+++ Data under study +++
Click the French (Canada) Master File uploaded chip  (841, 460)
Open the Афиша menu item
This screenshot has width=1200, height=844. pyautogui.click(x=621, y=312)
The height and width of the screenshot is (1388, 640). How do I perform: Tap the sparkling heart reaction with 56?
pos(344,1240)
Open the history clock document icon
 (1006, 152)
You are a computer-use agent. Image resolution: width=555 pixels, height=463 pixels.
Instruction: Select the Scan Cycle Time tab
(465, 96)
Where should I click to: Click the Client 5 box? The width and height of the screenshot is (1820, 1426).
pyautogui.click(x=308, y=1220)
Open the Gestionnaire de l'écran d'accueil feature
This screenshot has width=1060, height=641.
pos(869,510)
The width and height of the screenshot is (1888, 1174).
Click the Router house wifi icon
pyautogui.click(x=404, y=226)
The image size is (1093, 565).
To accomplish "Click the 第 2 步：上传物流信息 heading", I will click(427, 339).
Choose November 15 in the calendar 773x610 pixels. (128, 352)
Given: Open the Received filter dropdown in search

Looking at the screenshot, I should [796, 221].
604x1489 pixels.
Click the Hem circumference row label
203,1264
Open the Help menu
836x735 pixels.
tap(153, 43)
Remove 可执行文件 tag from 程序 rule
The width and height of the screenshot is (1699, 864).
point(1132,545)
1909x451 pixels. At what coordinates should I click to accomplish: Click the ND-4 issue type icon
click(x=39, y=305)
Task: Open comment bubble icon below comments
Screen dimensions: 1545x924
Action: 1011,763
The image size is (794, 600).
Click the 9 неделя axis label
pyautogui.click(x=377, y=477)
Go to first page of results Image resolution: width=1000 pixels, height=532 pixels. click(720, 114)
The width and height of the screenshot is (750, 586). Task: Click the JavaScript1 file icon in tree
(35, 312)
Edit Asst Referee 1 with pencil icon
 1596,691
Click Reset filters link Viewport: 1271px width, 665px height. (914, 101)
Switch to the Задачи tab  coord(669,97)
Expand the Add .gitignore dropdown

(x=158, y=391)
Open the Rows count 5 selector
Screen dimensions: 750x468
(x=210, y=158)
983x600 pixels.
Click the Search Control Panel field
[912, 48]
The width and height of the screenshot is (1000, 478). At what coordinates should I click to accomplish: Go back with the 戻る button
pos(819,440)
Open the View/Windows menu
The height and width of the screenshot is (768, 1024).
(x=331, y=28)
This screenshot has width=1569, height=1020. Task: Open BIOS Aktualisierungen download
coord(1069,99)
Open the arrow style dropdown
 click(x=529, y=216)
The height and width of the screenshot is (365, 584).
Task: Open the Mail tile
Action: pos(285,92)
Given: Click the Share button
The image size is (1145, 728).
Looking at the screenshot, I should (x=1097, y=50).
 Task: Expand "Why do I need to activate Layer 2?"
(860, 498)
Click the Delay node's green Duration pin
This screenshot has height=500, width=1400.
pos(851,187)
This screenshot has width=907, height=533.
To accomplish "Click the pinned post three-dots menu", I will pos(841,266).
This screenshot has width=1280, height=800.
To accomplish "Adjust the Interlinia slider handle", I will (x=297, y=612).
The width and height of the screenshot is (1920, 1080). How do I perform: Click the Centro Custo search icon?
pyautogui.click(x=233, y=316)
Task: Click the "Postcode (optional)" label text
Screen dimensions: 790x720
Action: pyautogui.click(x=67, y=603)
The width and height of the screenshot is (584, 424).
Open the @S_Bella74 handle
+++
In the listing, count the lines that contain the word "resolution", then give the number and nothing more.

2